Engel eventually decided to move a little closer to the brown trout that haunted his dreams and ended up in Logan, Utah, where trout chasing and fly fishing permeate the culture. He gave Utah State a shot but found his interests lay elsewhere, along the area’s world-class trout rivers.

He began guiding for Round Rocks Flyshop and with each trip he guided, he came to realize that every fishing experience has a story arc. And the idea of telling these stories was fascinating to Engel.

@TheFlyDudes


He and his buddy, Kyle, had started a shoutout Instagram account dedicated to fishing. The account had a decent following, but Engel and Kyle now had more interest in showcasing their own content and telling fishing stories than shouting out other reelers’ trophies.

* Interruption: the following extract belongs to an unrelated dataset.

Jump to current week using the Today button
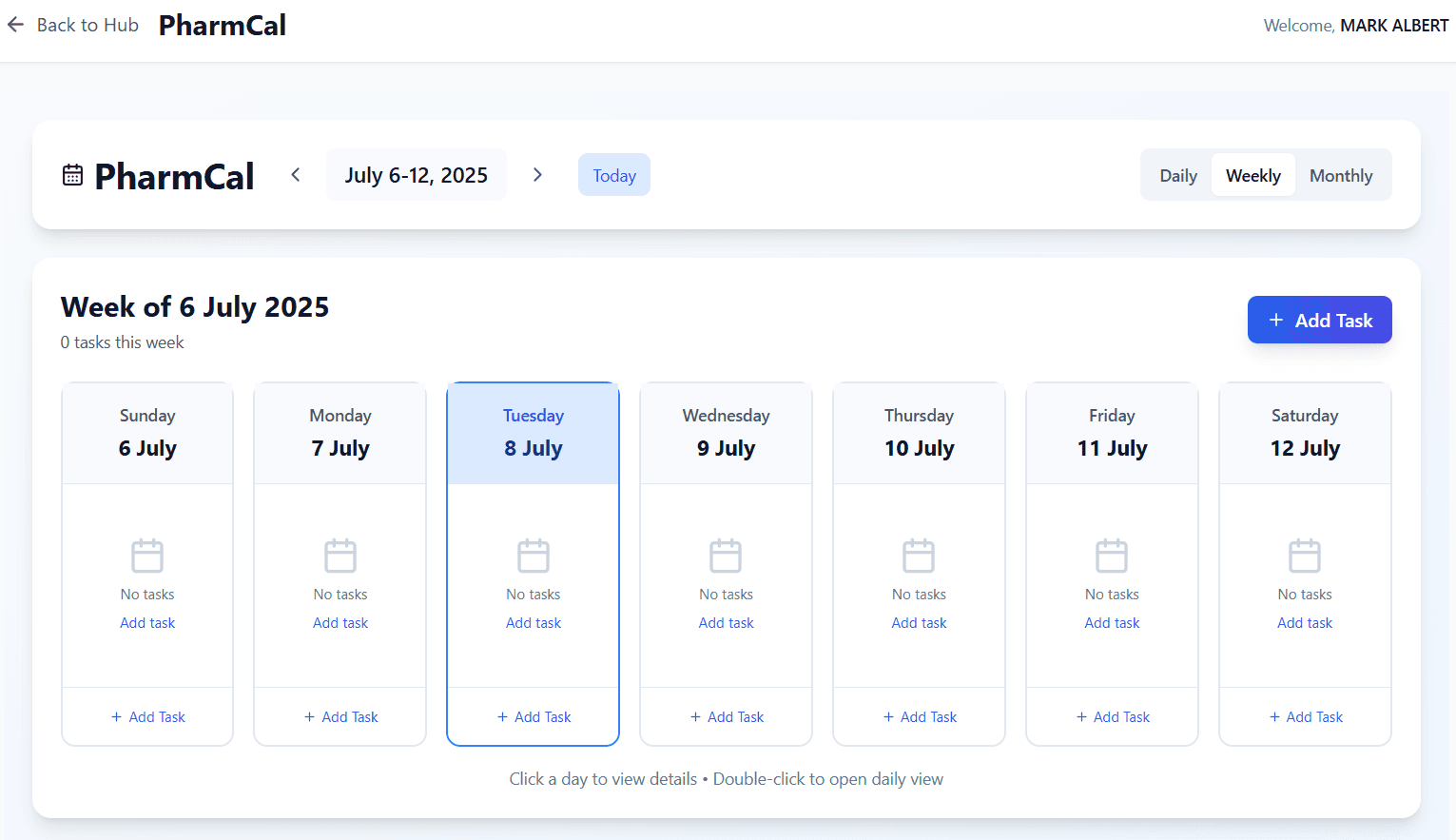The height and width of the screenshot is (840, 1456). click(x=613, y=175)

A couple years ago, that account morphed into The Fly Dudes and today it has more than 31,000 followers. In addition to the Instagram and web pages, The Fly Dudes also has a YouTube channel that showcases Engel’s vlog-style fishing stories.

Although Engel and The Fly Dudes are now sought-after content creators and storytellers, there’s a common thread that permeates most of the media: fly fishing for big browns.

“I go after big brown trout. It’s what I do,” Engel says matter-of-factly. “Other people can catch five or ten trout in the time it takes me to hook one. I may cast hundreds of, maybe even a thousand, times to get a fish.”

Then why not just fish and skip all the hassle with the cameras and editing and posting and promoting?

Because he loves to find the stories in each trip he goes on. He goes fishing with another reeler and “comes up with the story on the fly.” (Pun intended? He says no, but I don’t quite believe him).

“I want people to see how much fun we’re having and enjoy the sport the way I do.”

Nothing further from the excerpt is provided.